To “regulate” means to cause activity that is already going on to conform to a prescribed rule. Johnson’s Dictionary, for example, defined regulate as “to adjust by rule or method,” and a regulator as “that part of a machine which makes the motion equable”—not that makes the motion, but that makes it equable.The 1776 Encyclopedia Britannica defined regulation as “A rule or order prescribed by a superior, for the proper management of some affair.” The term “regulate” simply does not confer on Congress the same kind of power that the militia clauses give it—that is, it gives Congress power to prescribe a rule to govern commerce that people choose to engage in. It doesn’t give Congress power to force people to participate in commerce if they otherwise would not.

Another interesting comparison is between ObamaCare’s individual mandate and the military draft. The draft also forces people to do something they would otherwise not have chosen to do—but, again, the draft laws are enacted not under Congress’ power to regulate commerce, but under its power to “raise” an army. In the Selective Draft Law Cases, 245 U.S. 355 (1917), the Supreme Court said that forcing men to join the military was “sanctioned…by the text of the Constitution, and by its significance as read in the light of the fundamental principles with which the subject is concerned, by the power recognized and carried into effect in many civilized countries, [and] by the authority and practice of the colonies before the Revolution, of the States under the Confederation and of the Government since the formation of the Constitution….” None of these factors are present in the case of ObamaCare’s individual mandate.

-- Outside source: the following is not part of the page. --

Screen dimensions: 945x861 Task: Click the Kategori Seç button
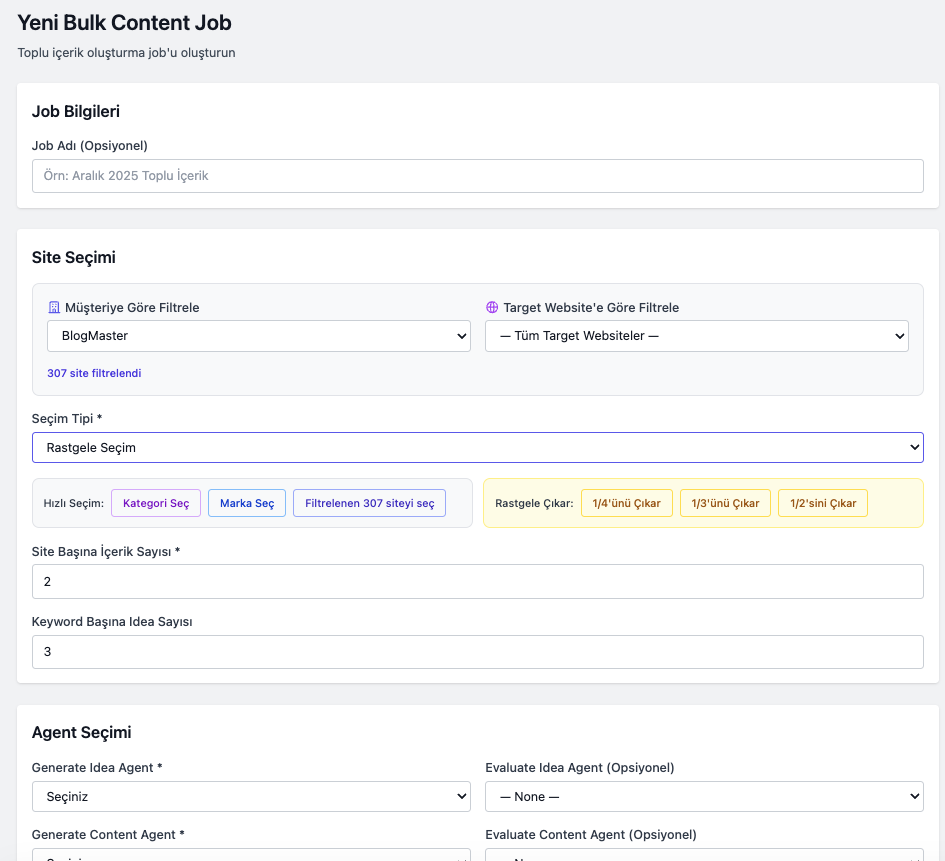tap(156, 503)
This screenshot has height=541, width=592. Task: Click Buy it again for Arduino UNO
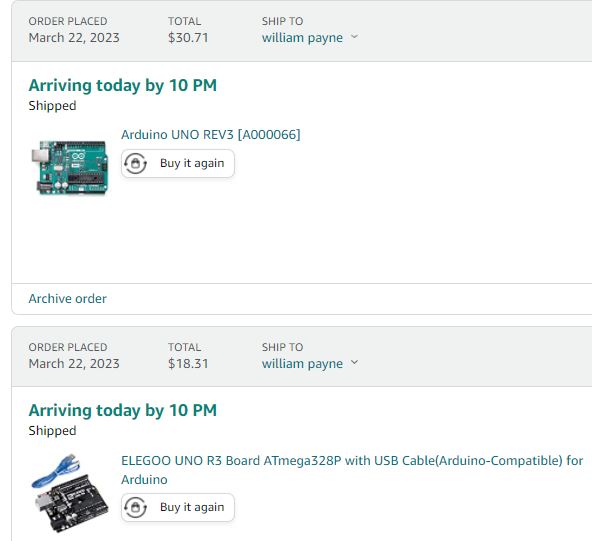point(177,163)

Second, to say that the Constitution does not protect “a freedom from government-mandated purchases” is to read the Constitution backwards. The burden of proof is not on individual American citizens to prove that they have some government-created privilege against “mandated purchases.” No, the burden is on the government to prove that it has the constitutional authority to force people to do things they don’t want to do. The Constitution was written specifically to deny Congress any general or “plenary” power. Article I of the Constitution says Congress has only those “legislative powers herein granted”—not all power, but only those “powers” that are “herein granted”—and the Tenth Amendment reserves all remaining powers to the people or to the states. It is not necessary to show that there is some “freedom from government-mandated purchases”—in fact, the Constitution itself tells us not to go on any searches for specific freedoms like this. The Ninth Amendment specifically says that just because a particular freedom is not named in the Constitution does not mean that such a right doesn’t exist. On the contrary, it’s necessary for ObamaCare’s supporters to show that there is federal power to impose the individual mandate.

True, in the years since the New Deal, courts have increasingly ignored the fact that Congress has only limited powers. These courts have wrongly expanded Congressional authority by ever-more strained readings of the Commerce Clause and the “Necessary and Proper Clause,” thus sabotaging the founders’ handiwork. Commenting on what he saw as the potential abuse of the Necessary and Proper Clause, Thomas Jefferson observed that such reasoning would eliminate all restraint on congressional authority: “Congress are authorized to defend the nation. Ships are necessary for defence; copper is necessary for ships; mines necessary for copper; a company necessary to work mines; and who can doubt this reasoning who has ever played at ‘This is the House that Jack built?’ Under such a process of filiation of necessities the sweeping clause makes clean work.”

In Jefferson’s day, this “filiation of necessities” seemed like a far-off speculation. No longer.